▶ **WHAT TO WORK ON**:
Your answer must be the lines from the one containing "Task: Click the Place column header" through the last line below, copied exactly, with no pictures.

-=-=-=-=-

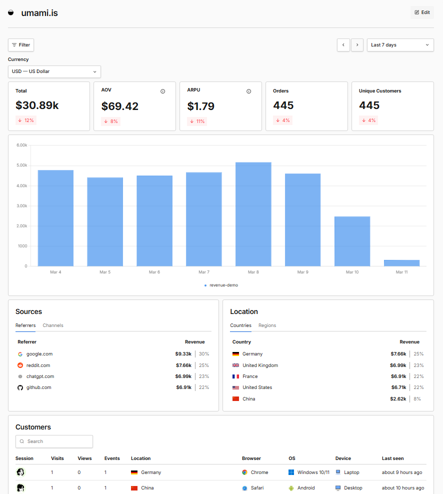Click the Chrome browser icon in Customers table
The width and height of the screenshot is (443, 494).
(245, 473)
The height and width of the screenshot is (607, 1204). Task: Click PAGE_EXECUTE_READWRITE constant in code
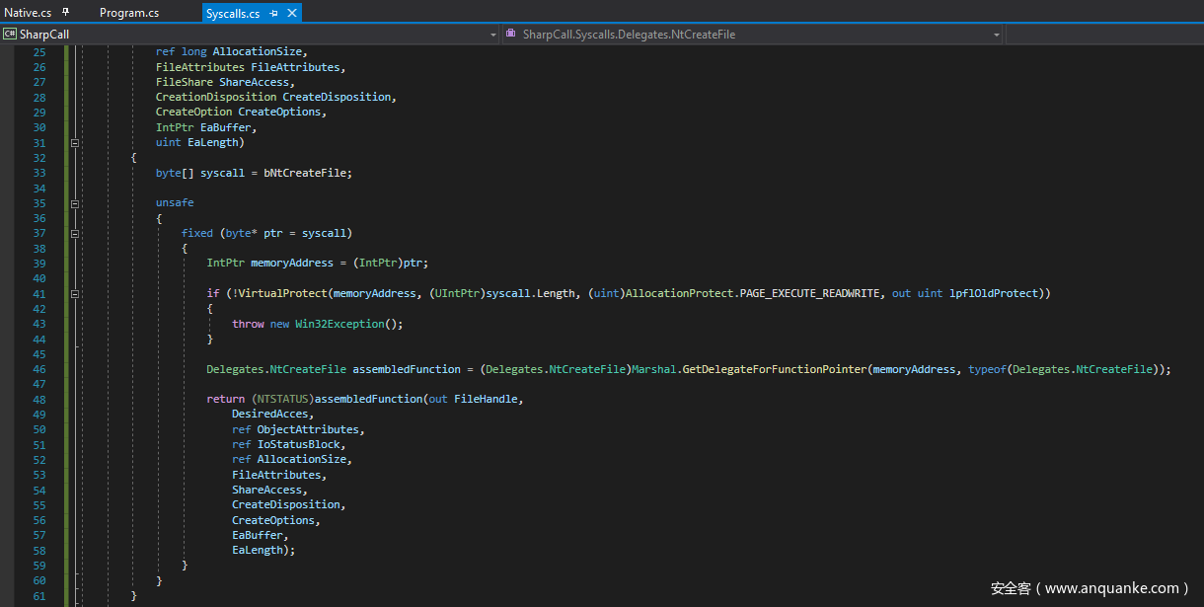click(x=809, y=294)
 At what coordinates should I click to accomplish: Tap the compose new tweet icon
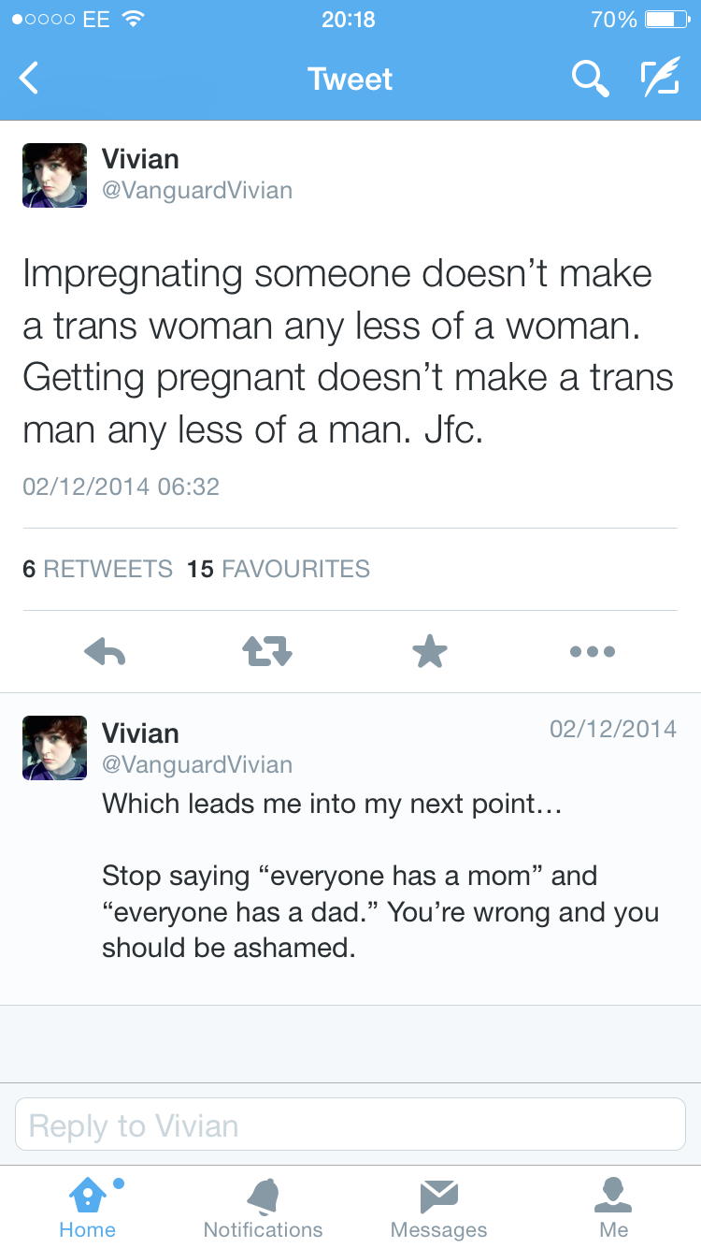click(660, 79)
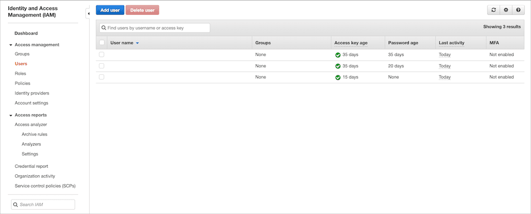
Task: Click the green checkmark beside 15 days
Action: coord(338,78)
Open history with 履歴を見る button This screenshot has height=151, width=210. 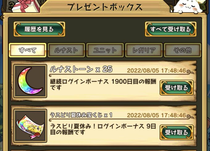40,29
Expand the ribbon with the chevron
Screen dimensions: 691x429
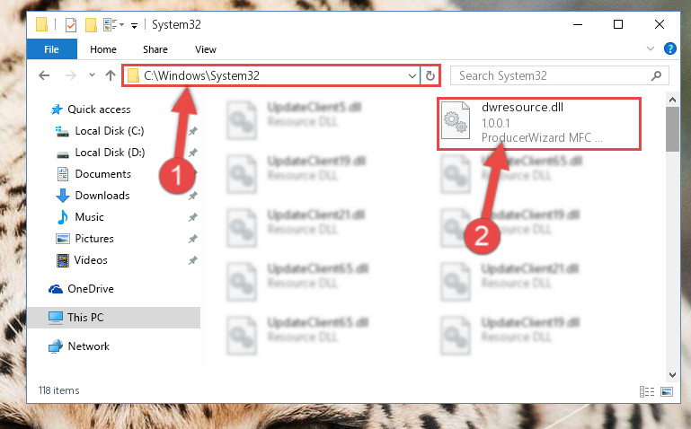pyautogui.click(x=650, y=48)
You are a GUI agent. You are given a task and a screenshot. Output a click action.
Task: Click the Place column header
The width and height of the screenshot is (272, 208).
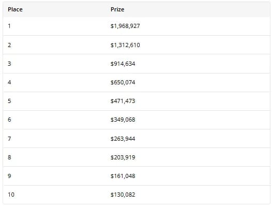15,9
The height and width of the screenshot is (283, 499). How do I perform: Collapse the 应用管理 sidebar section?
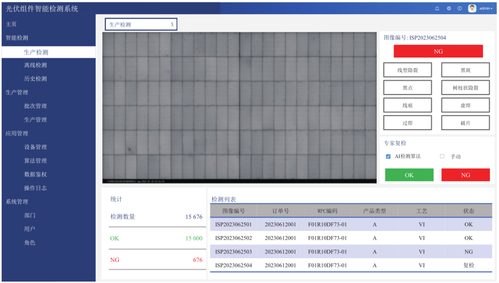tap(17, 133)
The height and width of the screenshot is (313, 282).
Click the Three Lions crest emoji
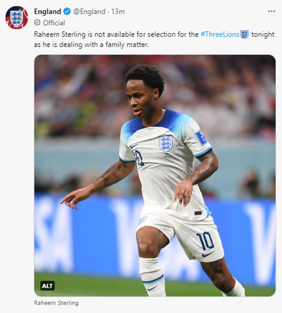[x=245, y=34]
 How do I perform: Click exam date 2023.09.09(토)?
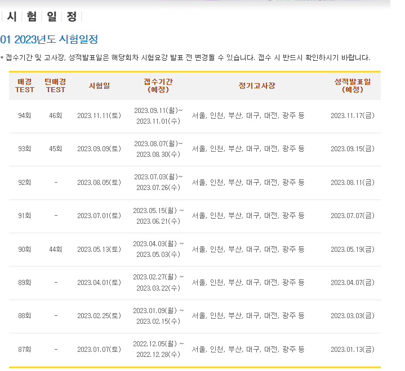pyautogui.click(x=99, y=149)
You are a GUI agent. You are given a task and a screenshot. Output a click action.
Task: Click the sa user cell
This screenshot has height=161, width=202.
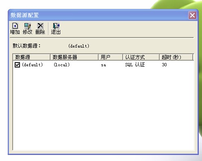tap(103, 65)
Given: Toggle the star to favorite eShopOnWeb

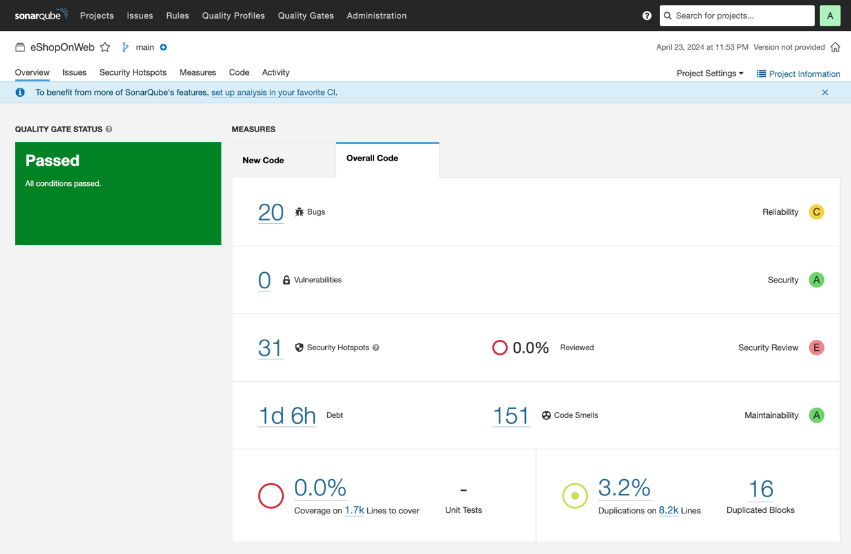Looking at the screenshot, I should 105,46.
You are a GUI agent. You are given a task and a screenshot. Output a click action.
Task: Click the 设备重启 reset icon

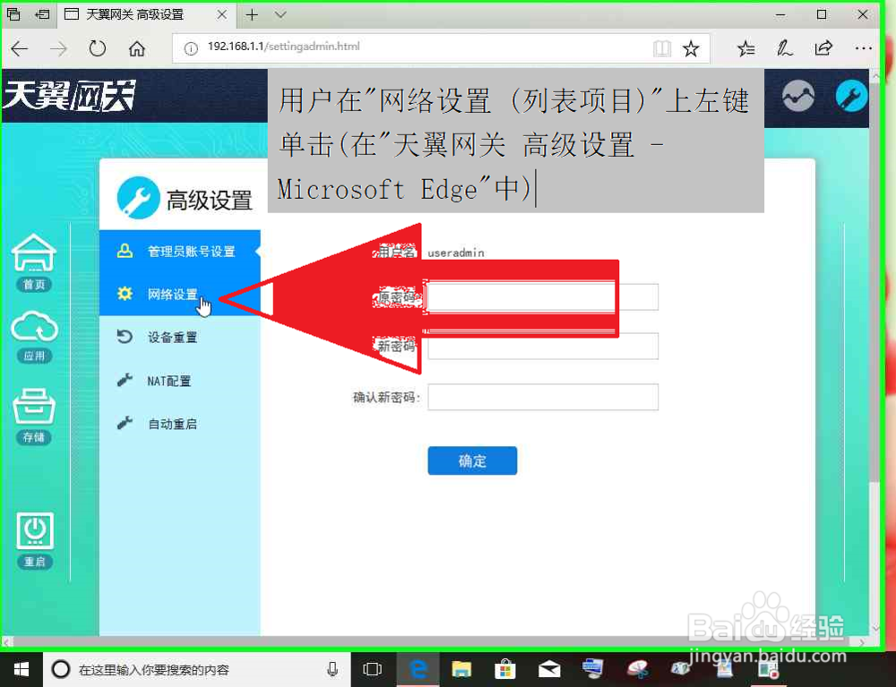tap(125, 337)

-=-=-=-=-

▶ **SOLVED EXERCISE**:
Task: Click the Place column header
The width and height of the screenshot is (272, 208).
15,9
The height and width of the screenshot is (283, 499). How do I perform: Collapse the 应用管理 sidebar section?
tap(17, 133)
The height and width of the screenshot is (313, 282).
Click the Three Lions crest emoji
[x=245, y=34]
 How do I perform: Click exam date 2023.09.09(토)?
pyautogui.click(x=99, y=149)
You are a GUI agent. You are given a task and a screenshot. Output a click action.
Task: Click the sa user cell
This screenshot has height=161, width=202.
tap(103, 65)
Given: Toggle the star to favorite eShopOnWeb

Looking at the screenshot, I should 105,46.
You are a GUI agent. You are given a task and a screenshot. Output a click action.
Task: Click the 设备重启 reset icon

tap(125, 337)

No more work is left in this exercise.